Hace unos años tuve una experiencia singular, de la que tomé notas y no sé si al final conseguí trasladar al medio de comunicación donde escribía en aquel momento.
Su lectura me trasladó a otra experiencia, esta vez reciente, y me dije que podría actualizar la antigua y plasmar la moderna, porque ambas reflejan lo mejor de lo que somos, en tiempos en que el planeta está regido y funcionando gracias a los peores de los que somos.
Vamos por partes, lo primero será copiar el texto con las letras envejecidas.
“La forma de tocar el timbre, con una persistencia suficiente como para alterar las meninges de todos los integrantes de la familia, incluyendo a los perros, terminó alborotando la casa.
La mezcla de campanilla y ladridos no presagiaba una visita amable, así que intentando disimular augurios salí a la puerta dispuesto a atender o reconvenir.
“Quería saber si estas llaves son suyas, las encontré esta mañana en la calle frente a su portal. Iba en el coche y llevaba prisa, por eso no pude parar, disculpe la hora, pero tenía que preguntar.”
El joven, extendiendo la mano para acercarme sus dudas, mostraba un llavero que terminaba en una especie de rabo de conejo trenzado, de color verde.
Supe al instante que las llaves no eran nuestras, y así se lo aseguré.
Carlos, pongamos que se llamase así, a pesar del fracaso de sus intuiciones, no perdió la sonrisa: “Hubiese apostado que eran suyas o de la casa de enfrente”
Obviamente, le pregunté si ya había tocado en la puerta de enfrente, rezando que no lo hubiese hecho, pues conocedor de la paz que anima al vecino, podía haberle provocado un accidente.
“Todavía no llamé, estaba dispuesto a hacerlo” seguía sonriendo el joven, mientras daba vueltas a un pendiente que confería morfología de pirata a su oreja izquierda.
Con la cautela que da la experiencia me ofrecí a ser yo quien acudiese a la casa de enfrente, para reclamar atención con un toque de campana suave, único, sigiloso.
Al instante salió la señora que cuida la casa: “No, don Francisco, no está; ¿qué llavero?, ¿qué llaves?, ¡ay, ay, ay!, sí señor, son mías, que desastre si las hubiese perdido.”
El joven ni siquiera se despidió, dejó las llaves y me abandonó charlando con la sorprendida mujer, como si fuese servidor el protagonista del encuentro y no él.
La mujer no imaginaba cómo ni dónde había abandonado bien tan preciado, se mecía el delantal pensando lo que podía haber sucedido a la hora de marcharse, sin poder cerrar la casa de su jefe, ni abrir la suya propia tras la jornada de trabajo.

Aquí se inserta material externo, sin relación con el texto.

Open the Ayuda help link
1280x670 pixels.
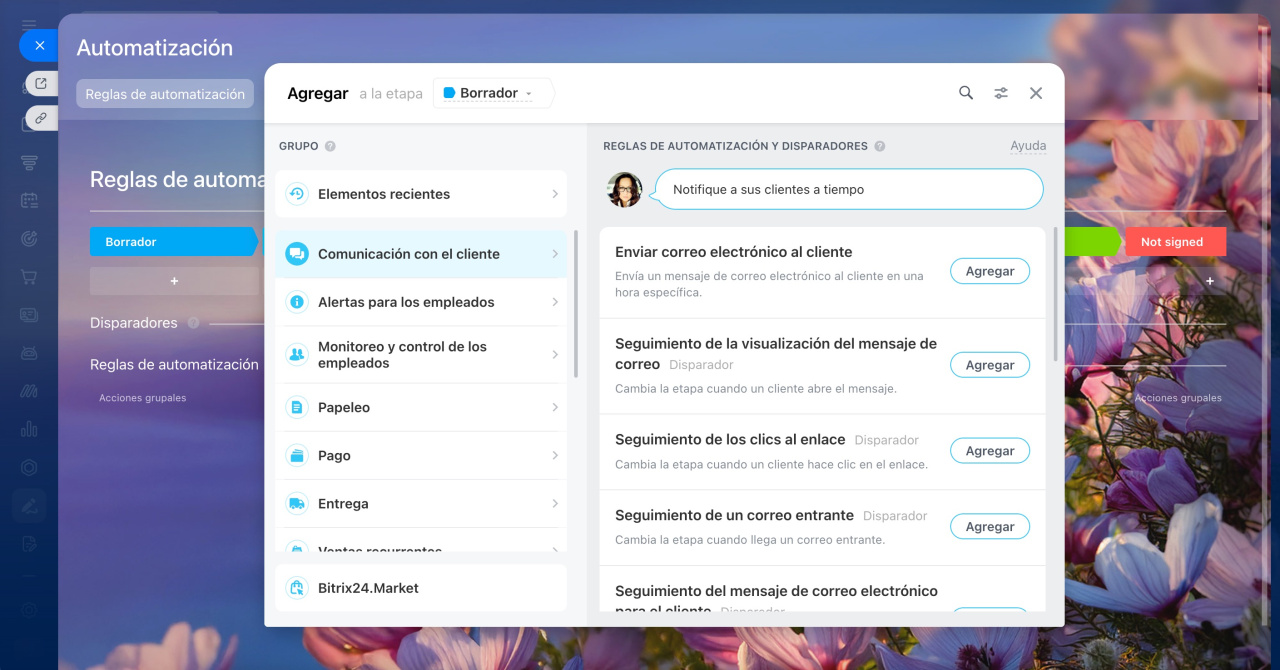pos(1028,146)
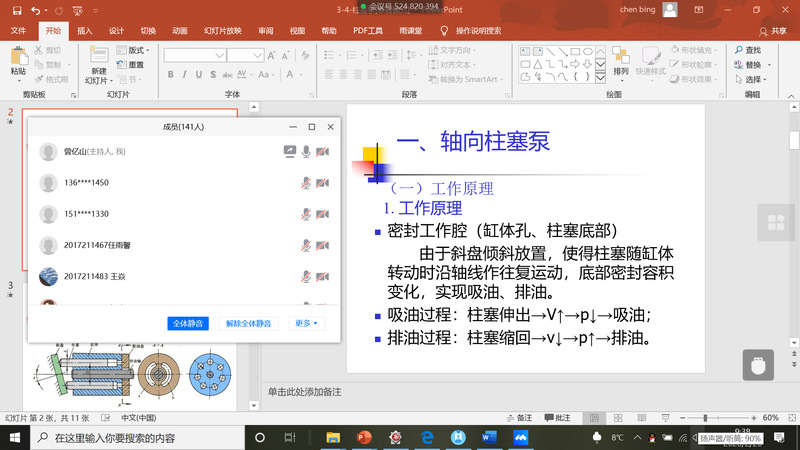Click the notes field 单击此处添加备注
This screenshot has height=450, width=800.
pyautogui.click(x=305, y=391)
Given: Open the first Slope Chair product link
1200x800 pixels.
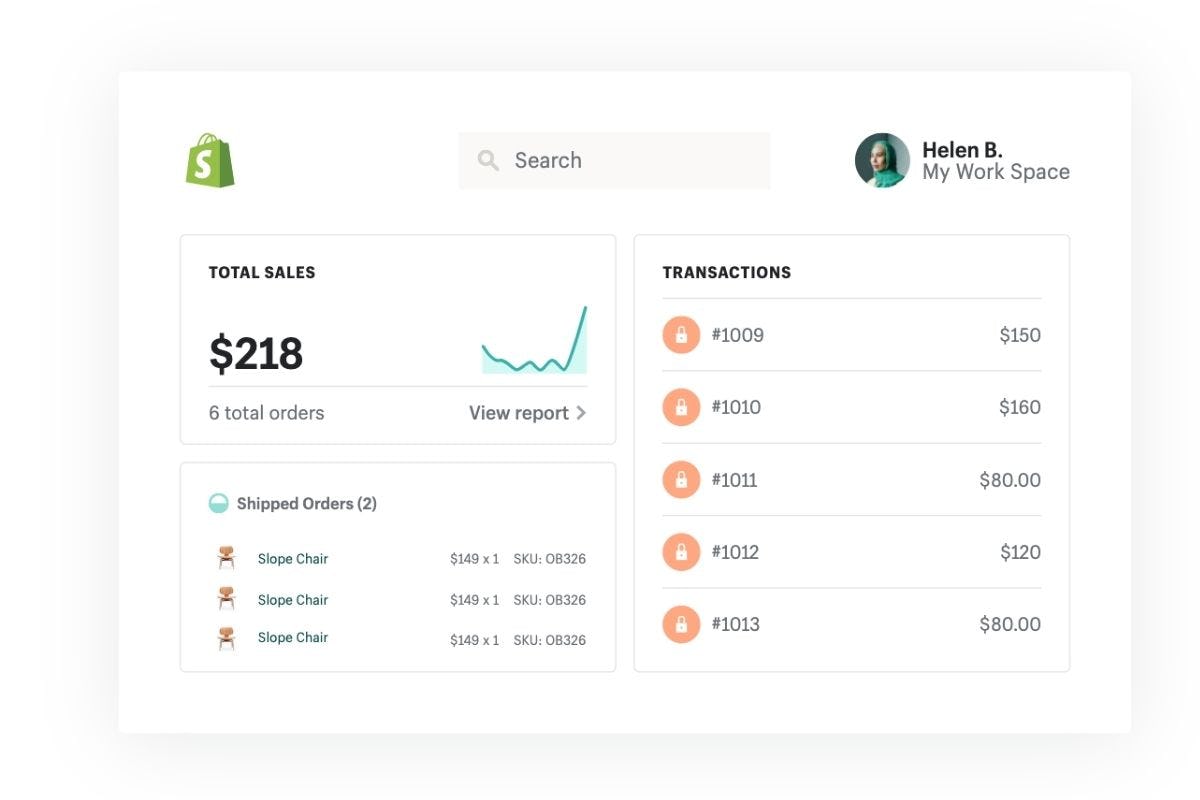Looking at the screenshot, I should click(292, 559).
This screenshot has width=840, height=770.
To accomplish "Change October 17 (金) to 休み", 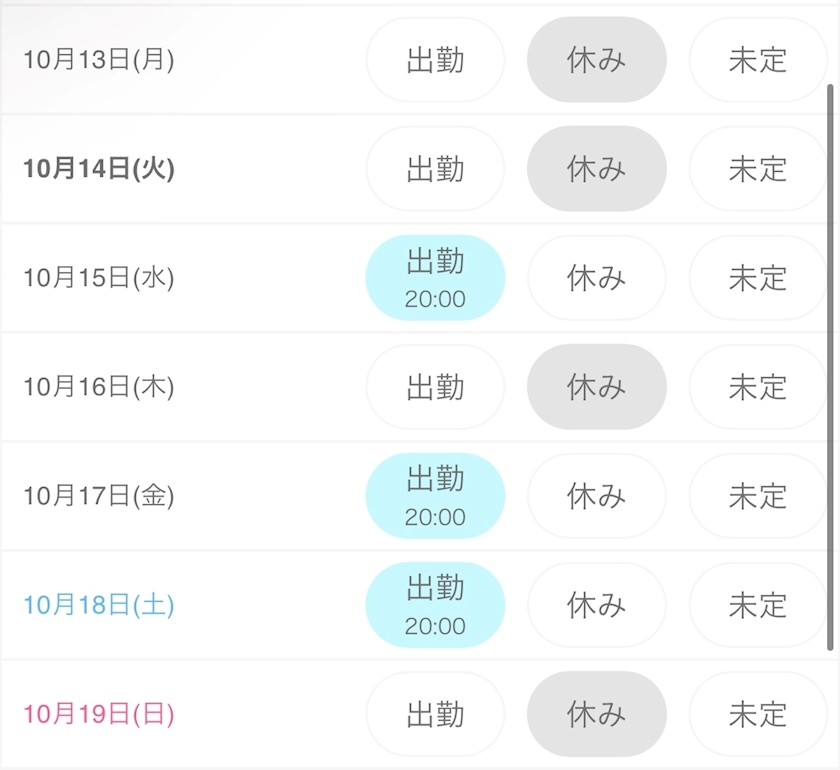I will 596,496.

Se le notaba el agradecimiento y lo dirigía hacia mí, sin atender ni entender que yo no tenía nada que ver, que había actuado como un mero intermediario.

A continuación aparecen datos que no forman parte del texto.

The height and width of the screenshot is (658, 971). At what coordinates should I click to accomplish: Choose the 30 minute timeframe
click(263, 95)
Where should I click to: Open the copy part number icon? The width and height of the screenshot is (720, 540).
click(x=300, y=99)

“¿Y el chico?, ¿cómo se llama el chico del pendiente?” Mi ignorancia y su ausencia la sumieron en una pequeña frustración, “tendría que haberle dado una propina, por lo menos decirle gracias.”
No dio tiempo, Carlos, pongamos que se llamase así, se marchó como una exhalación, del mismo modo en que llegó, sin esperar abrazos ni reciprocidades.”
Aquí lo dejo, el borrador terminaba con una conclusión que voy a trasladar al final del folio, cuando esta colaboración esté a punto de ser firmada.
Nos trasladamos ahora al segundo caso, con otro “Carlos”, con quien debo reunirme por razones que ahora no vienen a cuento.
Como debíamos trasladarnos a varios sitios y lo hicimos caminando, me contó parte de su vida, a lo que se dedicaba antes, a lo que se dedica ahora.
De ese modo me enteré de que trabajaba en una inmobiliaria, pero que su función, en contra de lo se pensaba, no era vender propiedades, sino asesorar.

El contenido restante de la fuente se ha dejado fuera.